Time series classification

5

3

I am looking at time series security attack data where a given IP can either be labeled as (1) attack or (0) no attack. In total we will have thousands of IPs and roughly an equal number of attacks and non attacks. The data is rather noisy and every time series sequence can have a different length.

I am looking for advise on state of the art approaches to time series classification. I am past the stage of simple things like moving averages and I am looking for ways to improve my current methods or new things to try.

I have currently implemented a few different techniques:

  1. K-nearest neighbor with DTW. I am successfully using http://www.cs.ucr.edu/~eamonn/UCRsuite.html which provides state of the art performance.
  2. Logical shapelets (http://www.cs.ucr.edu/~mueen/LogicalShapelet/). This seems promising but have not been able to get any existing code base to work.

Can anyone suggest different technique to try? I have seen papers about discords and motifs but still need to investigate if they are relevant for my problem.

mike1886

Posted 2015-07-27T17:27:24.527

Reputation: 915

Since you've had some success with k-nearest neighbor and KNN is the simplest of the analogue based classifiers and is usually significantly outperformed by SVM (i.e. the best analogue based classifier), have you considered just changing the KNN to an SVM? – AN6U5 – 2015-12-29T23:12:20.463

I can help you if you provide some details? What is your time-series exactly? and you want to classify different time-series or different part of a single time-series? – Kasra Manshaei – 2015-12-30T11:40:53.680

Answers

1

I would suggest "Generalized Alignment Kernels" by Marco Suturi for time-series classification. The idea is to use the well known DTW distance in the SVM. The problem which was solved in the paper is that the DTW distance does not result in a valid SVM kernel; there are some tricks employed by the authors to enable that.

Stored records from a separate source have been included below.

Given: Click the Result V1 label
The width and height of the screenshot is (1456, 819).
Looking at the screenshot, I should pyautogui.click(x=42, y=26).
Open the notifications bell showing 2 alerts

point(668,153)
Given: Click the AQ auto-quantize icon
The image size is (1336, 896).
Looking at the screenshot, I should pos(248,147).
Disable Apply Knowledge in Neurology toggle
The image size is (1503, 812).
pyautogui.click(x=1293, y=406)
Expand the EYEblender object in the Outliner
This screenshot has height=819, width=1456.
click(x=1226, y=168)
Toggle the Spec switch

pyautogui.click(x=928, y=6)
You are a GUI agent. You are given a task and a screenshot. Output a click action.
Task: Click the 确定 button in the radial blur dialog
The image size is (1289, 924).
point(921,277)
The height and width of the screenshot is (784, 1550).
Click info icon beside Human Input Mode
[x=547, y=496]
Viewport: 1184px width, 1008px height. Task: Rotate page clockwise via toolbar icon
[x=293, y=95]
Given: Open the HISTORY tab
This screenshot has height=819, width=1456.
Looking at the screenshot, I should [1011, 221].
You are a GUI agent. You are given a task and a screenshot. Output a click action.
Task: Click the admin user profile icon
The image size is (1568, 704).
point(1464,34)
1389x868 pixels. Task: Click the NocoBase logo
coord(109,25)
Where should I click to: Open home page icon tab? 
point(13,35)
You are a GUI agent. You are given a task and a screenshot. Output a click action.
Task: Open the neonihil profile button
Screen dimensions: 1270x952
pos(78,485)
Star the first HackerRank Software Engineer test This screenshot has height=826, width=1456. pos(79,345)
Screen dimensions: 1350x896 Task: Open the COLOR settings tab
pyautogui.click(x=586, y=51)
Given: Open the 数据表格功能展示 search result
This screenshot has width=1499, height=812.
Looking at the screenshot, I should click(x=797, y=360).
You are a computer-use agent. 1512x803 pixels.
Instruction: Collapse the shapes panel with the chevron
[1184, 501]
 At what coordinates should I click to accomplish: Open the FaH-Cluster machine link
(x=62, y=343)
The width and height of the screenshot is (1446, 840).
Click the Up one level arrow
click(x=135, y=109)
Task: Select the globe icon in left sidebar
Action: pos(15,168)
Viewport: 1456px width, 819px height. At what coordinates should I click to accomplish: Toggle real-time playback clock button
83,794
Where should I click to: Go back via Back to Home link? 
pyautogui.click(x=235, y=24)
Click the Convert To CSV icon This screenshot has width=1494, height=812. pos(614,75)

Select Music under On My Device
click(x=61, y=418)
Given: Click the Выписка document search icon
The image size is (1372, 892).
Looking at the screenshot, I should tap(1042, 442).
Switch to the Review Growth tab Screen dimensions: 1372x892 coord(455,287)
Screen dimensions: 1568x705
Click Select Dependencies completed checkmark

I ran this algorithm on some popular time-series datasets and noticed:

  1. The algorithm is very fast
  2. The performances are very good on the respective datasets with respect to the published test sets (UCR Time Series)

Finally, the source code is available.

Vladislavs Dovgalecs

Posted 2015-07-27T17:27:24.527

Reputation: 471

The first link is broken. – M-T-A – 2017-02-23T13:22:49.310

@M-T-A The link to the paper has been updated. Sorry! – Vladislavs Dovgalecs – 2017-02-23T17:22:06.337

1

I would suggest Recurrent Neural Nets. They are good for time series, however they need a huge dataset to get good performance. Here you can find an implementation in torch.

hoaphumanoid

Posted 2015-07-27T17:27:24.527

Reputation: 781